I'm way out of my education level here. I'm trying to conceptualize what's happening in an autotransformer. For this discussion let's say we are boosting a voltage from 208 to 240. So a 32 volt boost is what we desire. My question involves the way the boost voltage (line, vector, ??) is drawn.

1) Is this drawn correctly in that the boost voltage stays in a straight line with the 2 phases that make up the 208?

2) Should the line show some kind of phase shift for the 32 volts? If so, how many degrees would the phase shift be and which direction? Any explanation (high school level if possible) would be greatly appreciated.

 

[kwired]

I'm way out of my education level here. I'm trying to conceptualize what's happening in an autotransformer. For this discussion let's say we are boosting a voltage from 208 to 240. So a 32 volt boost is what we desire. My question involves the way the boost voltage (line, vector, ??) is drawn.

1) Is this drawn correctly in that the boost voltage stays in a straight line with the 2 phases that make up the 208?

2) Should the line show some kind of phase shift for the 32 volts? If so, how many degrees would the phase shift be and which direction? Any explanation (high school level if possible) would be greatly appreciated.




View attachment 2560549

I think you drew that correctly.

The single phase volts between the two points of 240 would be at a 180 degree angle, the 120 volt legs of the wye would all be 120 degrees apart, so seems there be no other choice of how to draw it.

The boosted end there would have voltage to the neutral that is same as the yellow line you drew I would think, a little trigonometry skills needed to calculate it out.

 

[jim dungar]

You may find the 32V boost may be split on both sides of the 208V, so each 120V leg is lengthened in your sketch. It depends on if your transformer is single phase, delta, or Wye.

 

[gar]

220511-0951 EDT

oldsparky52:

Consider a three terminal ordinary autotransformer. It is best to describe that device as a single phase transformer no matter how you configure the three leads for input and output. This means that any combination of leads used for input and output that the phase relationship between input and output is either a 0 or 180 degree phase shift ( other than for some very small phase shifts ).

Thus, your 208-32 line is drawn correctly.

When you put this autotransformer in the three phase wye circuit as shown, then the phasor drawing you show is correct, and your ??? vector is calculated using trig.

.

 

[kwired]

You may find the 32V boost may be split on both sides of the 208V, so each 120V leg is lengthened in your sketch. It depends on if your transformer is single phase, delta, or Wye.

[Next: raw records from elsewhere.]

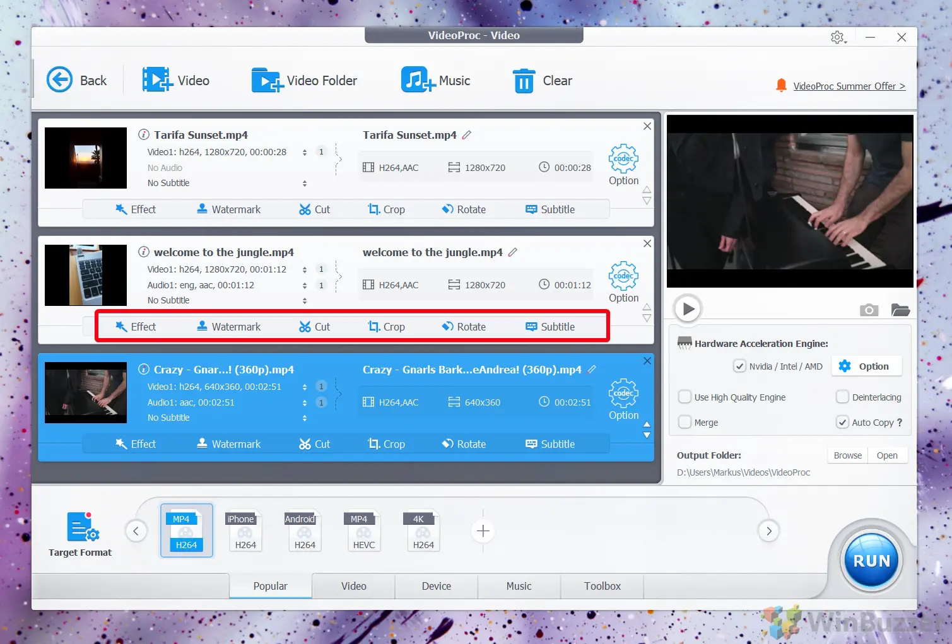Take a snapshot with the camera icon
Screen dimensions: 952x644
(869, 310)
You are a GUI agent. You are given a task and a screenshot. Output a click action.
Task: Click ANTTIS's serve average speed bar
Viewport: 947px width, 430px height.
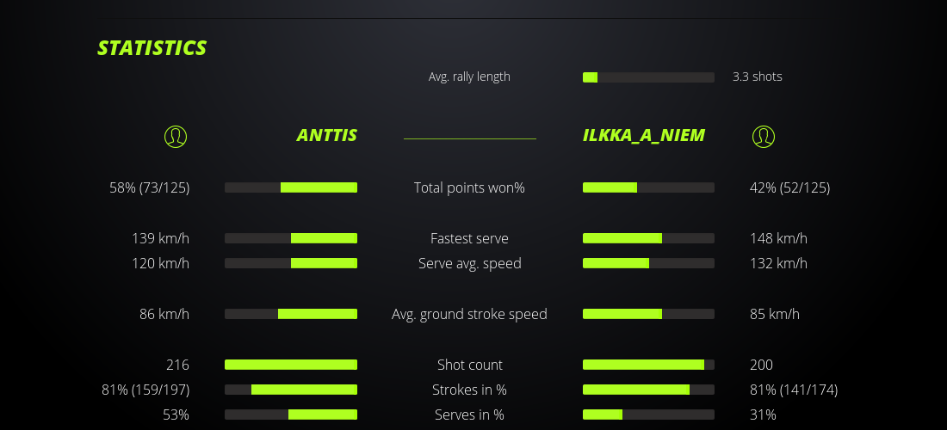tap(291, 263)
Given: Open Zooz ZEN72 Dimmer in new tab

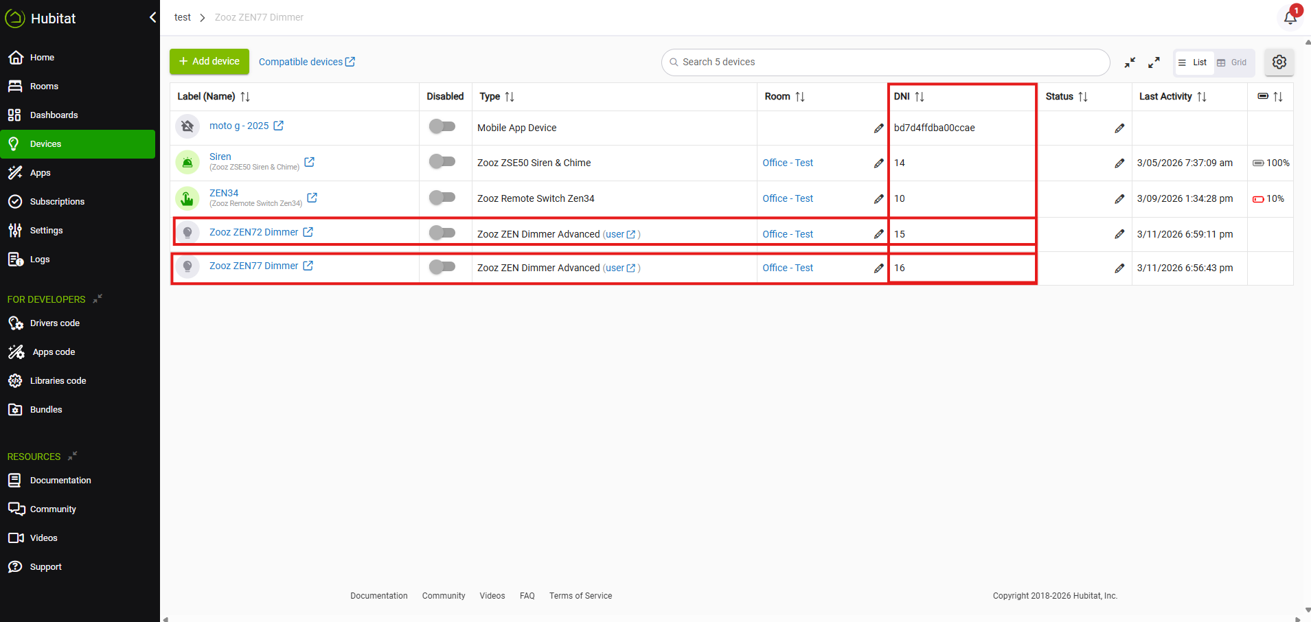Looking at the screenshot, I should [308, 232].
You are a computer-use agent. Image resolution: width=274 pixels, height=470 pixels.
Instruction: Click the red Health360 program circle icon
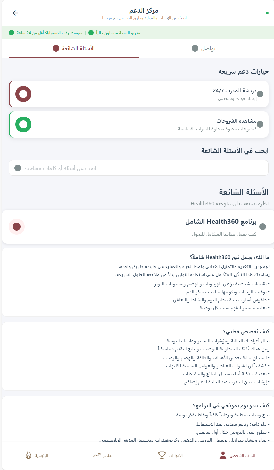pyautogui.click(x=17, y=227)
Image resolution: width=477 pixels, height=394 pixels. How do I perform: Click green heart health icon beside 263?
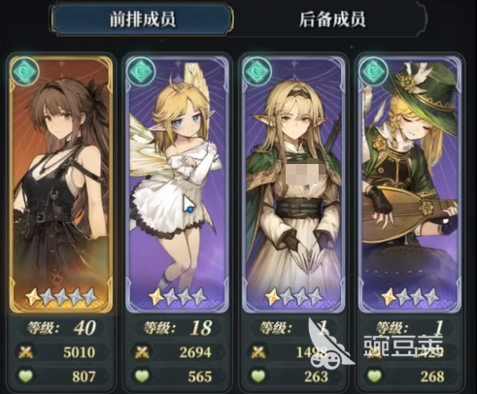pos(258,376)
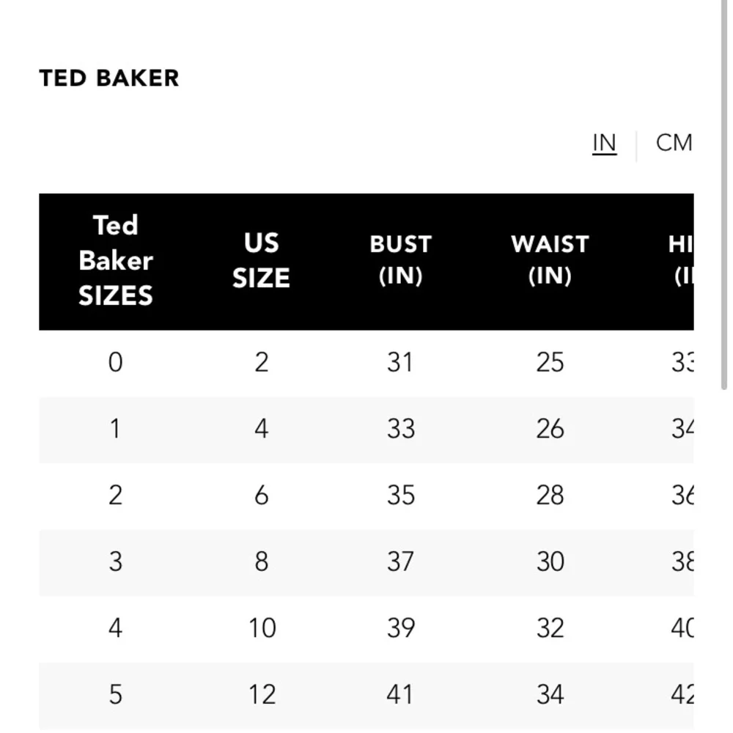733x733 pixels.
Task: Click the Ted Baker SIZES column header
Action: click(x=116, y=261)
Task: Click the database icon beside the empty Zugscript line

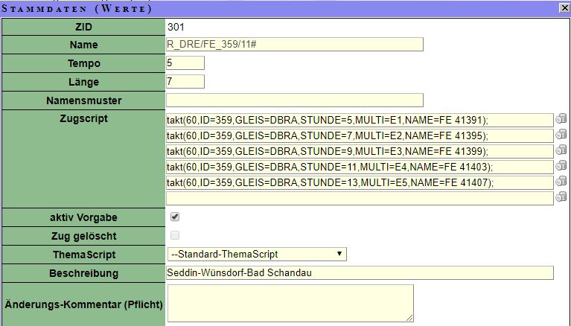Action: (x=561, y=198)

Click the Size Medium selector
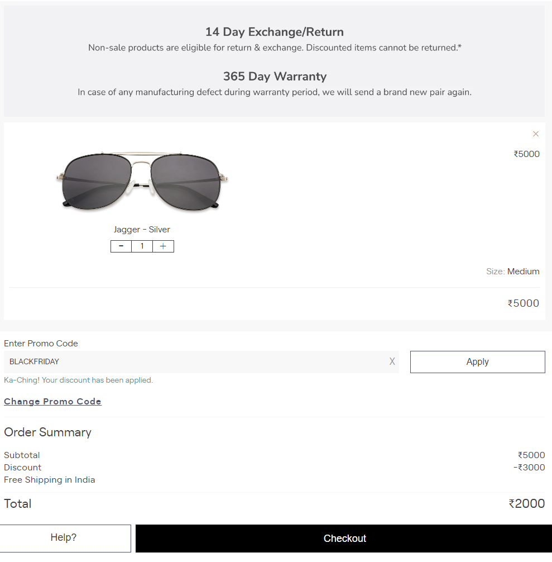512,271
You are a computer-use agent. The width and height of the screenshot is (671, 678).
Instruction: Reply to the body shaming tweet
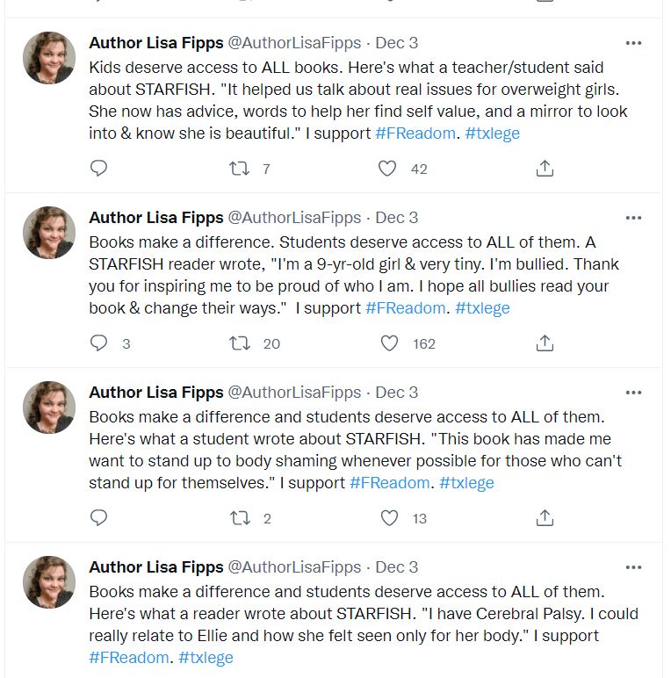[x=99, y=517]
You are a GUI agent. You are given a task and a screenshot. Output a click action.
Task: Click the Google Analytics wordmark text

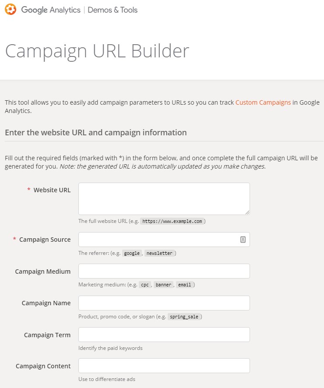tap(51, 10)
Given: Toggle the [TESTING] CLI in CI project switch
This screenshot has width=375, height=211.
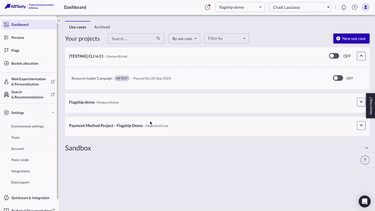Looking at the screenshot, I should pos(334,56).
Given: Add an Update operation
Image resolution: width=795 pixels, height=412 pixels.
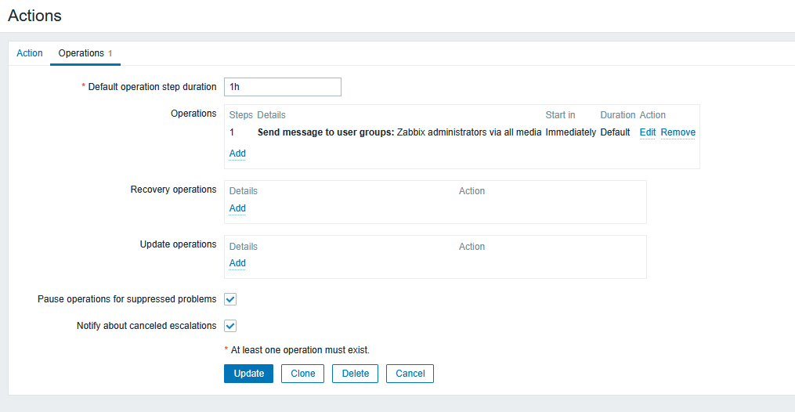Looking at the screenshot, I should [x=237, y=263].
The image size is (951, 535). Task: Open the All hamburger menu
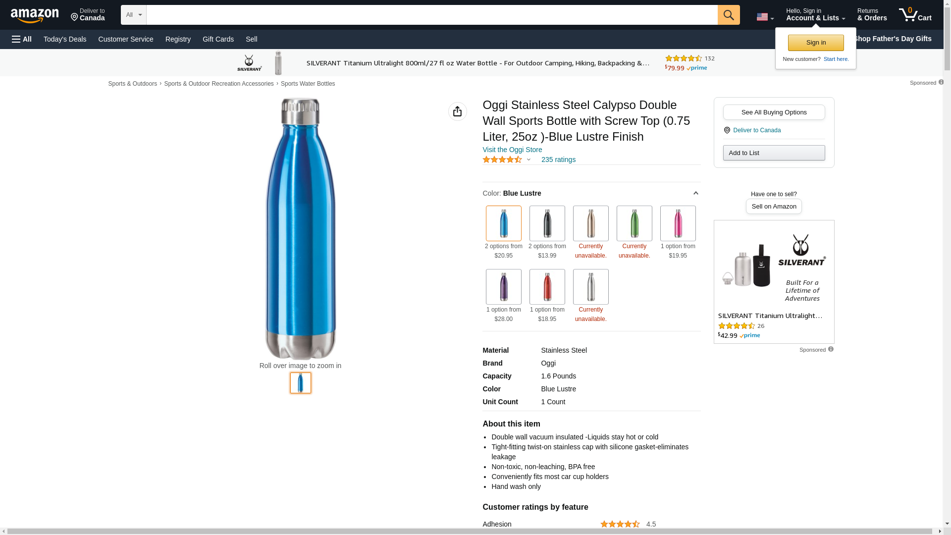coord(22,39)
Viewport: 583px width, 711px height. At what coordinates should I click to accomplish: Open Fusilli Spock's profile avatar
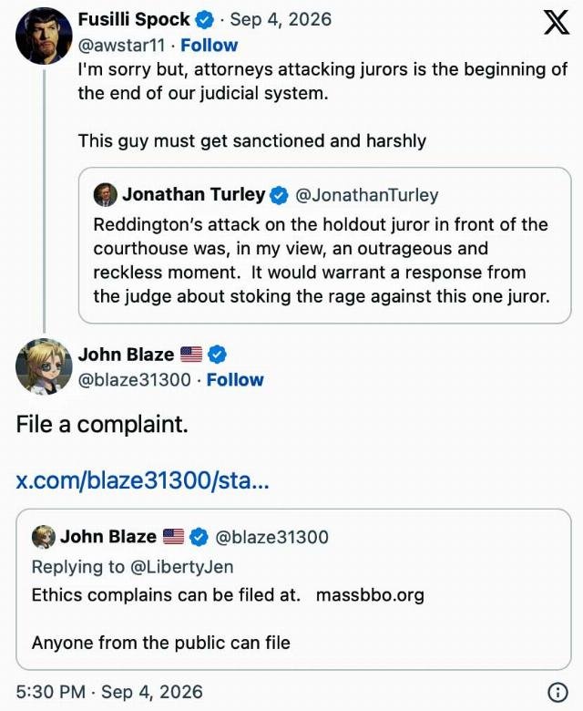tap(44, 36)
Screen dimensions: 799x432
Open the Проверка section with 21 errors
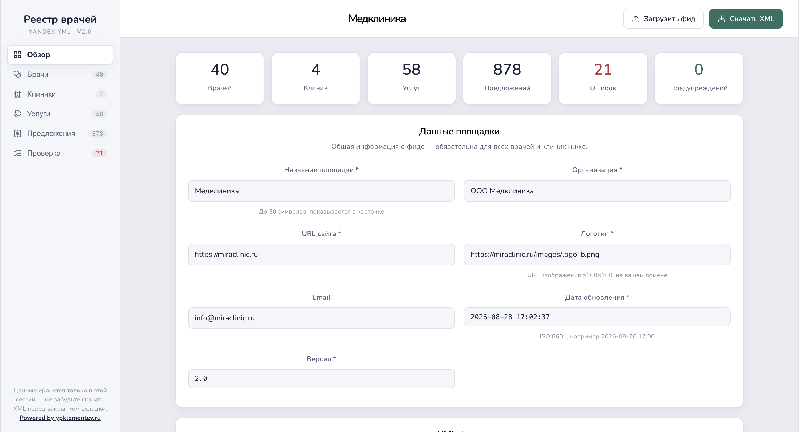coord(60,153)
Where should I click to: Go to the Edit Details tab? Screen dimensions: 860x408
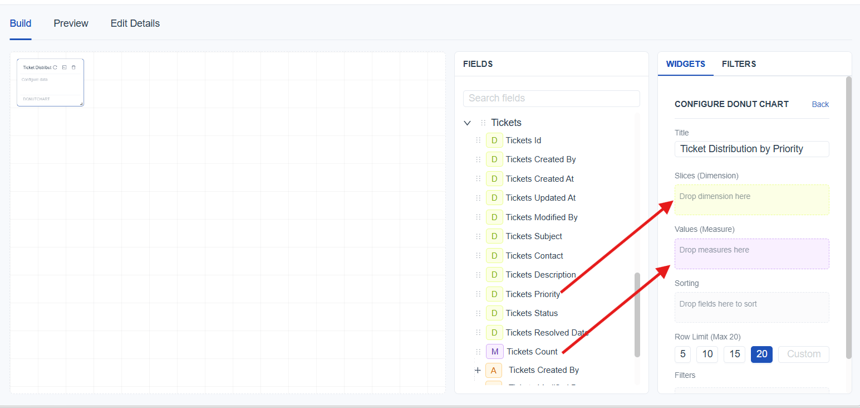[x=135, y=23]
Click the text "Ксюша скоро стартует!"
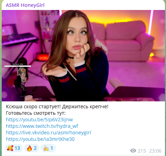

Most commonly used buck boost transformers would be like what was drawn, but yes one could have one long coil with selectable taps within and have other possible outcomes

 

[synchro]

View attachment 2560549

The 32V phasor is 150° from the 120V phasor in red, since 180° - 30° = 150°.
Therefore to find the voltage on the yellow phasor we can use the law of cosines to get:
√ [ 32² + 120² - 2 x 32 x 120 x cos(150°) ] = 148.6 volts

 

[oldsparky52]

Thanks everyone. I didn't know if that 32 V section had a slight phase shift or not, you know like a little kick up or down.

 

[gar]

220511-1111 EDT

oldsparky52:

Any real world single phase transformer has some very minor phase shift between input an output even under no load conditions. This results from a transformer having series leakage inductance and resistance, and further some shunt inductance and losses.

Shunt inductance and resistance is generally ignored. Series inductance and resistance is not usually ignored when a transformer is loaded.

.

 

[winnie]

To amplify what gar said:

A real world transformer has a bit of inductance and resistance that will cause some phase shift (a 'kick' such as mentioned in post #7).

For buck-boost applications, I think this can safely be ignored. The magnitude of this 'kick' is the transformer impedance rating * output voltage, so in the original example (208V to 240V) might be on the order of 5% * 32V at full load.

-Jon

 

[oldsparky52]

Thanks again gentlemen.